---- Data lines

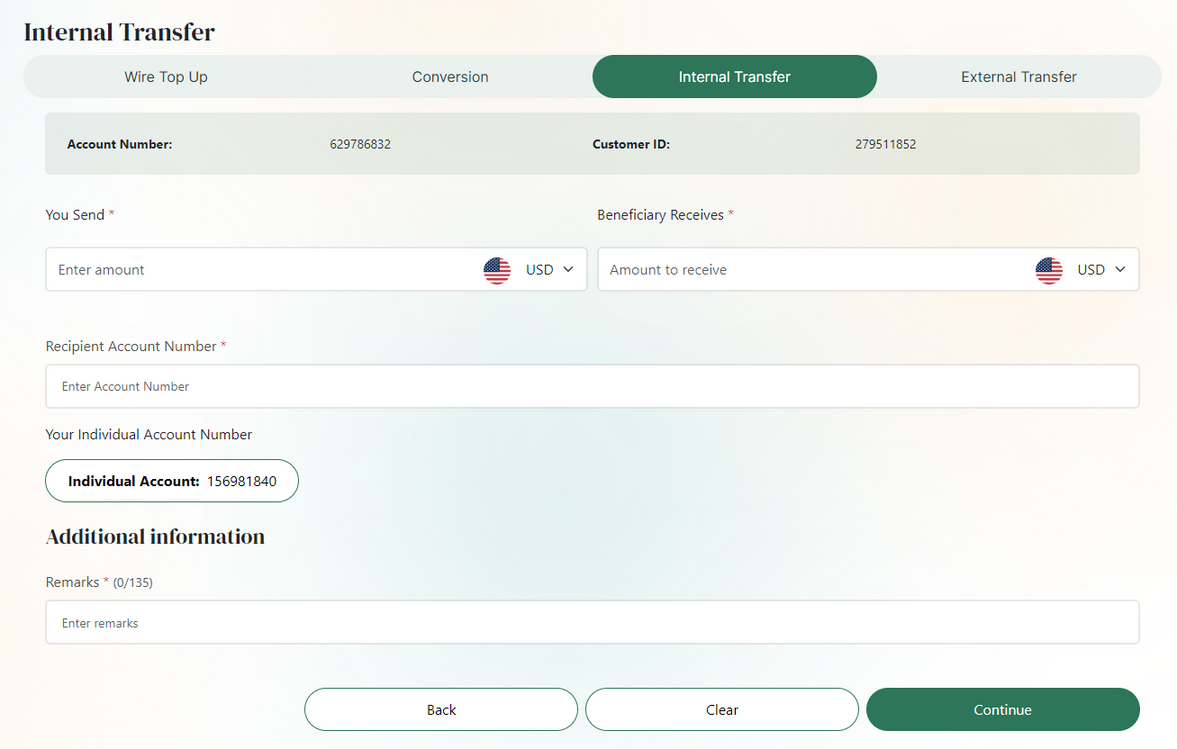Expand the You Send USD currency chevron
This screenshot has width=1177, height=749.
click(x=568, y=270)
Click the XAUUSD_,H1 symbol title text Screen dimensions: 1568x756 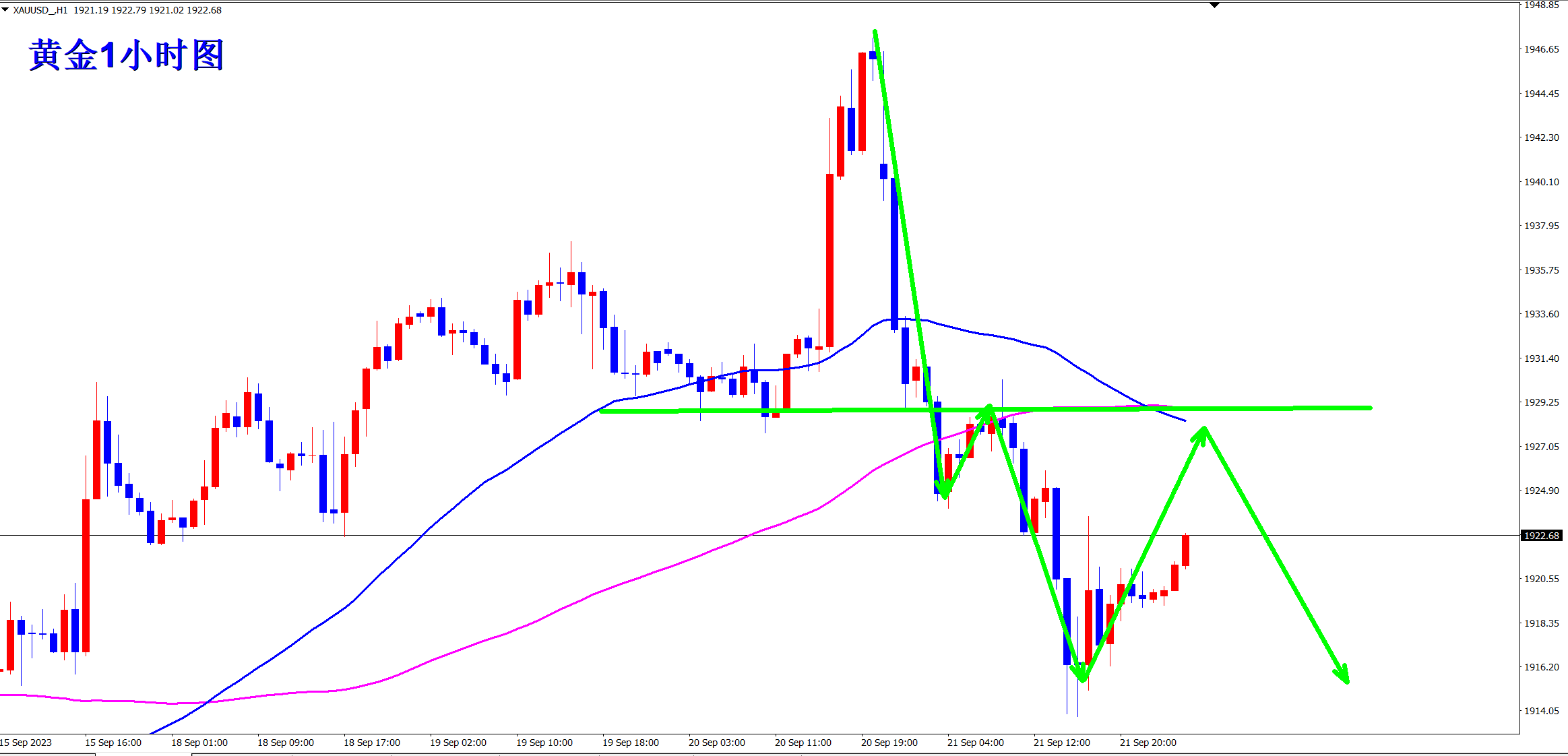tap(40, 10)
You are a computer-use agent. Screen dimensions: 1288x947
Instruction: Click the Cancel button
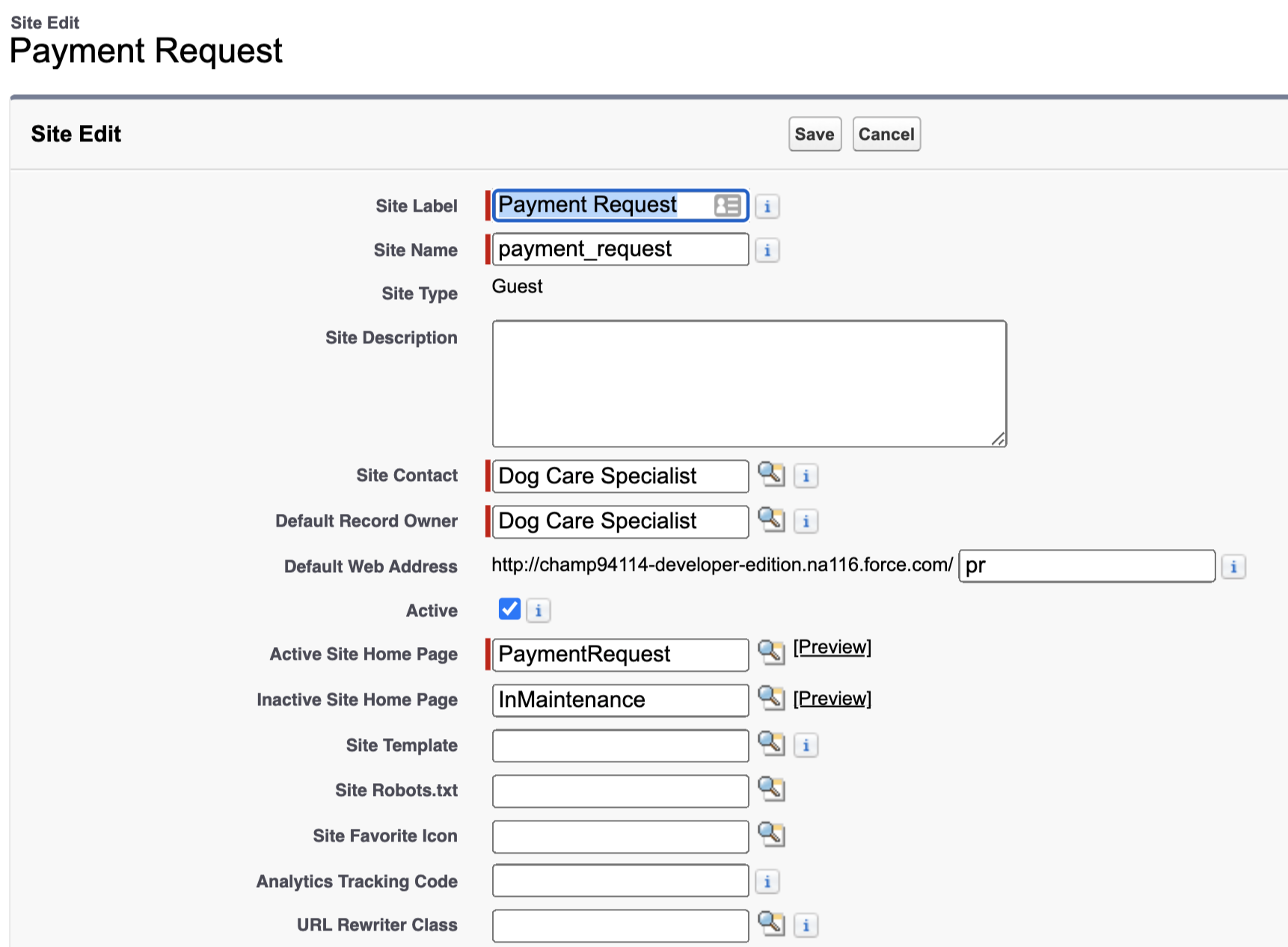coord(886,134)
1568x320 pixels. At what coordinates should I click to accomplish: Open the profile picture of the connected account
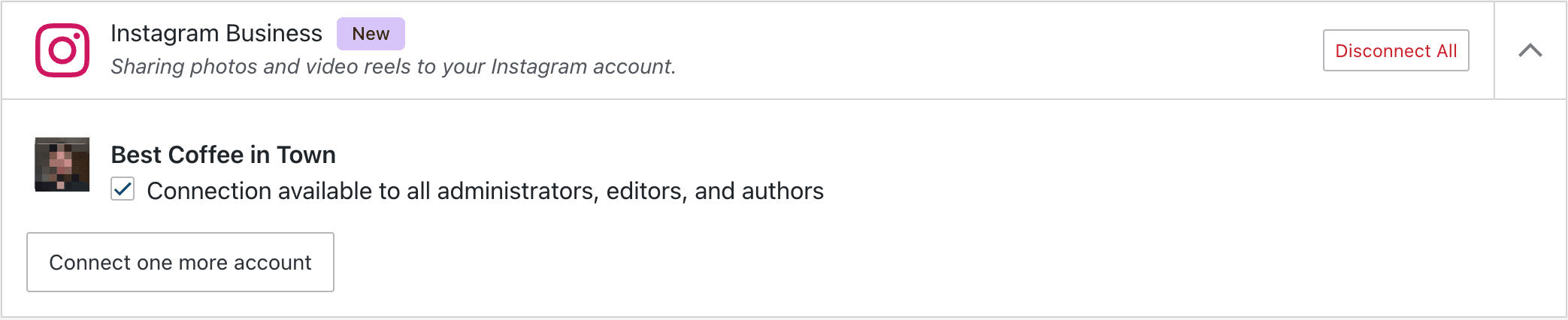pyautogui.click(x=62, y=165)
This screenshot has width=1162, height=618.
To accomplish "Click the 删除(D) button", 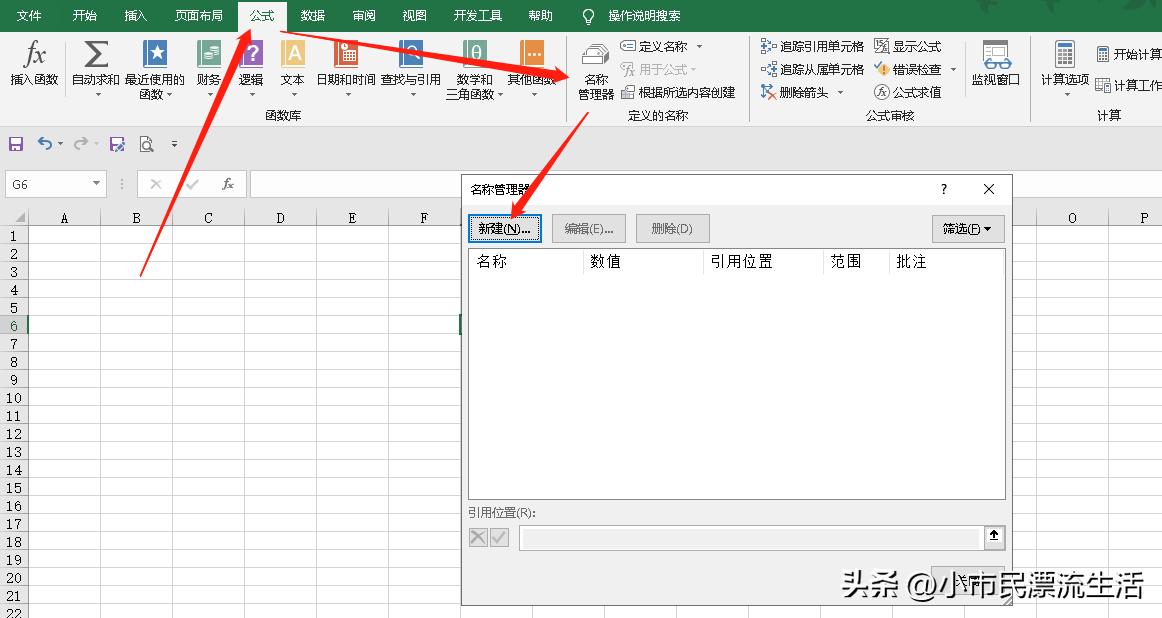I will [x=672, y=228].
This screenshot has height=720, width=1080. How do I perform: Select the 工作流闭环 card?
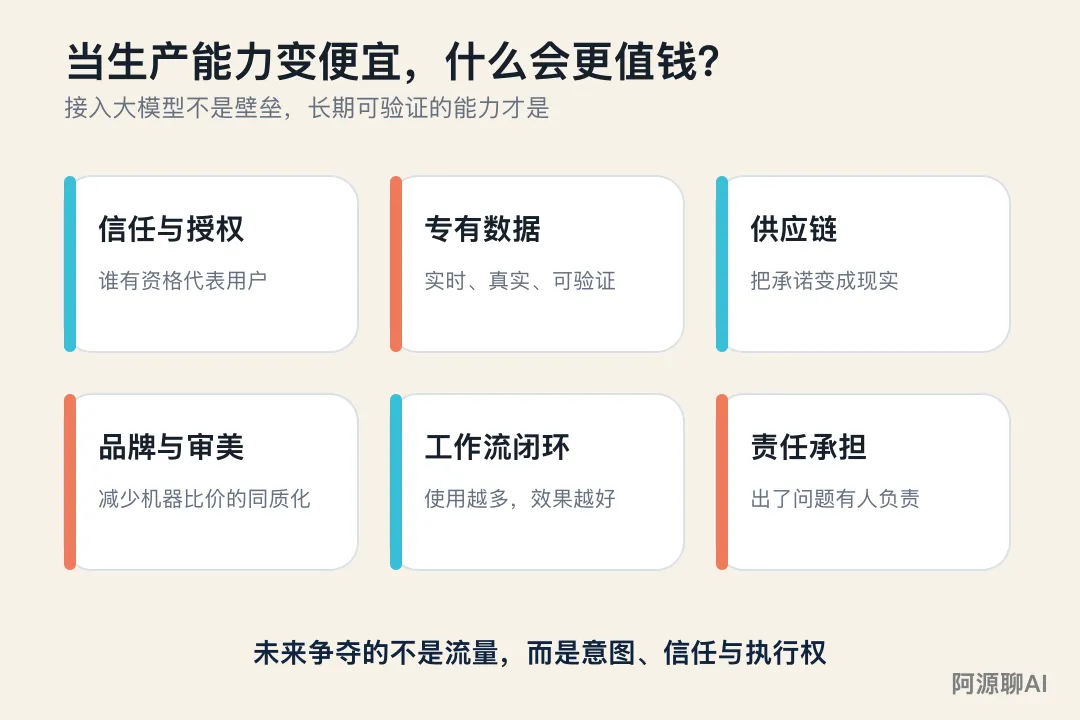pyautogui.click(x=537, y=482)
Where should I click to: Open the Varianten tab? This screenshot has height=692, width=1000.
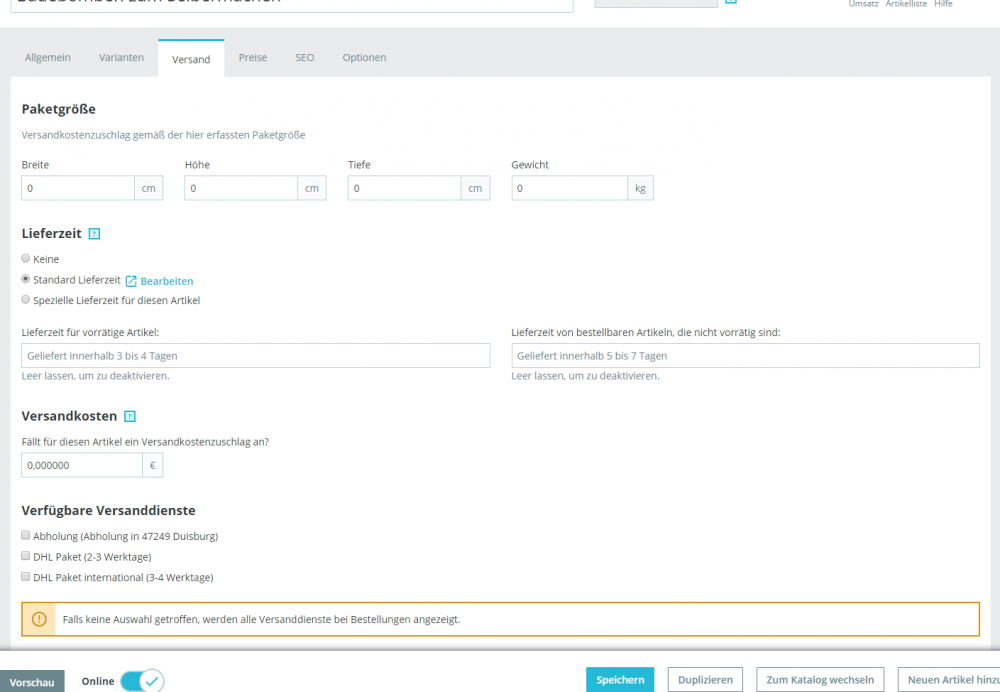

--------

__Exercise aim__. Update the lines from the one containing "This screenshot has height=720, width=1080." through the end of the items, replacing "screenshot" with "image" and leaving everything else unchanged. Omit the pictures.

__Final result__.
This image has height=720, width=1080. How do I perform: Select the 工作流闭环 card?
pyautogui.click(x=537, y=482)
Where should I click to: Open the Varianten tab? This image has height=692, width=1000.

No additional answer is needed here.